Colonias Face FEMA Assistance Challenges
They explain that the colonias grew out of the Bracero Program, with migrant farmworkers settling on subdivided farms in rural, unincorporated parts of the valley. Typically, the land was sold without a home or utilities and without being re-graded from agricultural to residential use. While colonia developments were technically legal, they have been stigmatized as informal (hence, "illegal") settlements. The authors note social and physical marginalization in municipal underfunding, or "the reluctance of cities to annex low-income communities around them," as well as their situation in formerly agricultural lands prone to flooding.
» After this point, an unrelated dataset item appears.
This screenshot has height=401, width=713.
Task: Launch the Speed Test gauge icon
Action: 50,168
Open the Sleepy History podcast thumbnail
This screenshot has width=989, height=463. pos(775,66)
Making landfall in 2008 as a Category 2 storm, Dolly caused severe flooding and roof damage in the colonias. However, FEMA rejected 85 percent of assistance applications from the colonias, primarily on the grounds of deferred maintenance, "damage that cannot be 'directly' attributed to the disaster declaration at hand." The authors suggest that FEMA had primed inspectors to find deferred maintenance in the colonias with maps warning of "sub-standard construction [and] deferred maintenance."
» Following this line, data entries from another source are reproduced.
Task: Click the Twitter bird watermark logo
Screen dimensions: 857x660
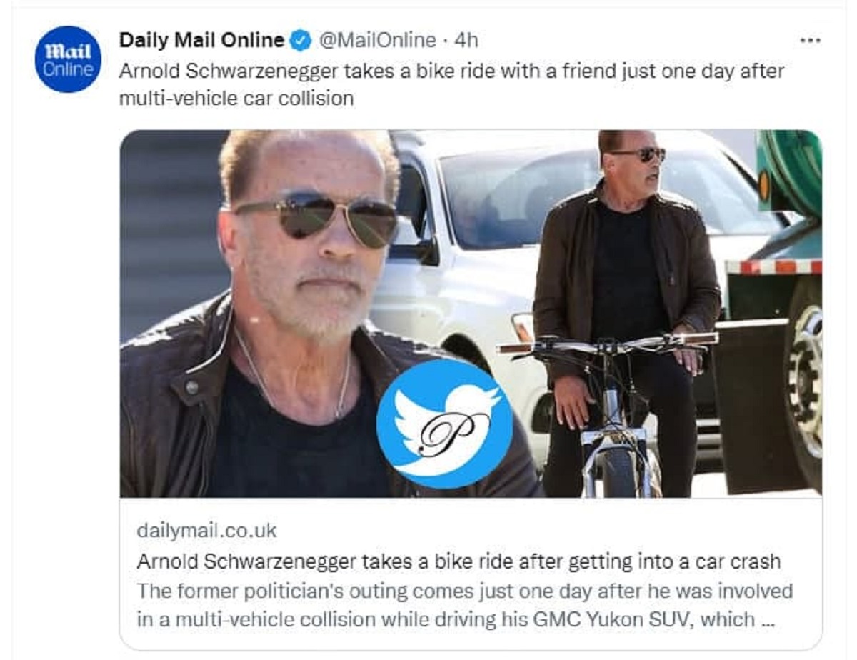Action: tap(444, 424)
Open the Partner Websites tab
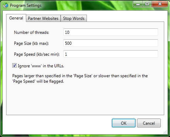The height and width of the screenshot is (137, 170). 43,18
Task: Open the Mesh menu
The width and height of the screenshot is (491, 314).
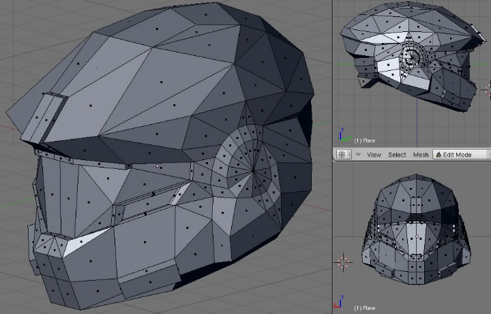Action: tap(421, 155)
In response, La Unión del Pueblo Entero (LUPE) and Texas RioGrande Legal Aid (TRLA) sued FEMA, seeking equitable application of its standards and compensation for the rejected applicants. The case raised two key questions:
- What are FEMA's criteria for determining deferred maintenance in [FEMA's Individuals and Households Program]?
- Are the deferred maintenance criteria unclear enough that they institutionalize economic discrimination based on anticipated housing disrepair?
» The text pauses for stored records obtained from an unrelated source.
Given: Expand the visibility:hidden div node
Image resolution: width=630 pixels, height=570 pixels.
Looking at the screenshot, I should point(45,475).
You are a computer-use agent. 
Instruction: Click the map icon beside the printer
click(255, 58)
With the court finding that FEMA had employed an unpublished definition of deferred maintenance, the case culminated in a settlement requiring that FEMA reconsider all of the rejected applications.
Colonias' Disaster Aftermath Exposes Systemic Biases
In discussing the case, the authors distinguish between legal approaches that require proving discrimination versus those that require proving disproportionate adverse effects.
Although the colonias prevailed based on an argument proving discrimination, this precluded a deeper reckoning with the colonias' historical marginalization (disproportionate adverse effects). Thus, the settlement failed to address the underlying procedural vulnerabilities like the anti-poor bias underpinning the concept of deferred maintenance and the vague inspection protocols that fostered racism and classism. Going forward, the authors advocate approaching disasters not as isolated incidents but as forces compounding existing spatial inequities.
I was struck by the author's assertion that standard stormwater management and green infrastructure could have prevented, or at least substantially mitigated, the devastation that Hurricane Dolly wreaked on the colonias. To me, the reluctance (negligence, I would argue) of Texan counties to install the requisite infrastructure underscores the critical role of regional planning. In the absence of action at the county level, regional planning bodies should amplify the call of the colonias by incentivizing and disseminating such interventions in rural, unincorporated areas.